Wendy McKenna

wendy-bio-picWendy McKenna received her B.A. in psychology from Antioch College and her doctorate in social psychology from CUNY. For many years she has been professor of sociology at Purchase College (from which she is about to retire) and adjunct associate professor of psychology at Barnard College. Her goal as a professor is to teach students how to ask questions.She also had a private practice in psychotherapy from 1981-2013 and was certified as a sex educator.

Her writings with Suzanne Kessler (who she met when they were graduate students in the social-personality program at the Graduate Center) were influenced by Harold Garfinkel in ethnomethodology, Stanley Milgram, their social psychology professor, and sociologist Peter McHugh, who was her most important mentor at the Graduate Center. Kessler and McKenna were the first to argue that the distinction between “gender” and “sex” is a socially constructed one and the latter (defined by biological markers) should not be privileged. Their articulation of what later became known as the social construction of gender was part of the foundation for works of well-known gender theorists, Judith Butler, Anne Fausto-Sterling, and Kate Bornstein.

The importance of their work in feminist/gender theory was acknowledged in Mary Hawkesworth’s 1997 article in Signs: Journal of Women in Culture and Society called, “Confounding Gender.”  In it she investigates four efforts to theorize gender (Steven Smith’s, Judith Butler’s, R.W. Connell’s, and Kessler and McKenna’s). “The four works are the most ambitious efforts that I have found to theorize gender in ways that connect psyche, self, and social relations. They also represent some of the major methodological approaches (phenomenology, postmodern deconstruction, dialectical materialism, ethnomethodology) currently vying for the allegiance of feminist scholars.” Three years later, most of a 2000 issue of Feminism & Psychology was devoted to a reappraisal of their book with commentary by seven theorists (Mary Crawford, Carla Golden, Lenore Tiefer, Holly (later Aaron) Devor, Milton Diamond, Eva Lundgren, and Dallas Denny). The introductory essay states that when Kessler and McKenna wrote their book, “the social construction of gender, let alone sex, was still a relatively novel idea.  They not only made the claim that sex is a belief system rather than a fact, but went on to analyze the interpretive practices that enable each of us to create the “fact” of two and only two sexes…The continuing important of Kessler and McKenna’s work is twofold: First, it provides compelling, lived examples of the social construction of gender in interaction….The second reason…is the current multiplicity of theoretical positions on gender mutability, coupled with the increased visibility of transgendered and intersex people.” The visibility of transgendered and intersex people has increased in the 21st century and it is clear that Kessler and McKenna’s theorizing both presaged and legitimized it.  As the 40th anniversary of the publication of their book approaches, gender fluidity is now taken-for-granted in many circles and codified in some laws.

Selected Publications

Kessler, S. & McKenna, W. Gender: An Ethnomethodological Approach. New York: Wiley- Interscience, l978. (paper back edition: University of Chicago Press, l985).

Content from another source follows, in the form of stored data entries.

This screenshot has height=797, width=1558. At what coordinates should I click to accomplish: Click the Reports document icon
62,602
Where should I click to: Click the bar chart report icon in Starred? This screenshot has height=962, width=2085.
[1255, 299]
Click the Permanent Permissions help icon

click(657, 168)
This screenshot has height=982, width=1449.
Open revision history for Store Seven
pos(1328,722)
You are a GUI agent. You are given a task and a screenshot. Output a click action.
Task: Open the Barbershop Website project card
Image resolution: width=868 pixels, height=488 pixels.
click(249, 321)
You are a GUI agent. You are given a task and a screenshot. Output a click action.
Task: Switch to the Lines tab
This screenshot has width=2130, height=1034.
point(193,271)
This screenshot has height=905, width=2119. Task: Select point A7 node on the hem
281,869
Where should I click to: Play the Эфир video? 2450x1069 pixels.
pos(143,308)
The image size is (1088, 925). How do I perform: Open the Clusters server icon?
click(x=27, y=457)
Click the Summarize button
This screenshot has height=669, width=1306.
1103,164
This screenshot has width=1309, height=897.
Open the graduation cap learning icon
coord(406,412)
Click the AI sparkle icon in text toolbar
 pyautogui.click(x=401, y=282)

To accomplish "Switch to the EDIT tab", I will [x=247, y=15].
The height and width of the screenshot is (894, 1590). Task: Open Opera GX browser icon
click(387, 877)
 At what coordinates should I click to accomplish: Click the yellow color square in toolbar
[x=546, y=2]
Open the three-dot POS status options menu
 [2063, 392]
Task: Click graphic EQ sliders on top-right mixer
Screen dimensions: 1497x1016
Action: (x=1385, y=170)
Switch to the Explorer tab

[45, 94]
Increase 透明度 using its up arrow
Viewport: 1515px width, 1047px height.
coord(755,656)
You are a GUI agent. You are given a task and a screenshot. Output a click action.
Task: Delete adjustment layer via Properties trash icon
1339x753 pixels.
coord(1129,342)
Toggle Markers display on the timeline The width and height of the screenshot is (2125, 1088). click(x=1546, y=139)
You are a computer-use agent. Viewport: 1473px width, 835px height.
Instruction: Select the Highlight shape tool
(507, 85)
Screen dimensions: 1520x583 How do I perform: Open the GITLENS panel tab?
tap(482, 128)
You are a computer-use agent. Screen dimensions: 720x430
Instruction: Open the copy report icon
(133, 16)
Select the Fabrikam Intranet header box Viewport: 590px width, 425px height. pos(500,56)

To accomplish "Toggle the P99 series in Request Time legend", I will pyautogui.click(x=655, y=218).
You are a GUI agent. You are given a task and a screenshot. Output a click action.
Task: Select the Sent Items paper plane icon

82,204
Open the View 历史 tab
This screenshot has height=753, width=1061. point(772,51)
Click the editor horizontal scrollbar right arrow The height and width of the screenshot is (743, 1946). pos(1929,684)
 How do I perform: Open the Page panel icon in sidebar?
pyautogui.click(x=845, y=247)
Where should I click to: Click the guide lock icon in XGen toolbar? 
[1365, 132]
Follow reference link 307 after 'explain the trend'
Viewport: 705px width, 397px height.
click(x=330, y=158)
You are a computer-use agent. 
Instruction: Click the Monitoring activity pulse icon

McKenna, W. and Kessler, S.J. Transgendering: Blurring the boundaries of gender. In K. Davies, M. Evans and J. Lorber (eds.). Handbook of Gender and Women’s Studies. London: Sage, 2006, 342-354.

McKenna, W. and Kessler, S.J. Review of As Nature Made Him by John Colapinto. In Archives of Sexual Behavior, 31 (3) June 2002: 301-303.

McKenna,W. and Kessler, S.J. Who put the “Trans”in Transgender? International Journal of Transgenderism, September 2000 4, 3. Reprinted in S. LaFont (ed) Constructing Sexualities: Readings in Sexuality, Gender, and Culture. Prentice Hall, 2002.

McKenna, W. and Kessler, S. Who Needs Gender Theory? Signs: Journal of Women, Culture and Society, 1997, 22 (3), 687-691. Also in C. Allen and J. A.. Howard (eds.) Provoking Feminisms. Chicago: University of Chicago Press, 2000, 179-183.

McKenna W. & Kessler, S. Experimental design as a source of sex bias in social psychology. Sex Roles, l977, 3, ll7-l28.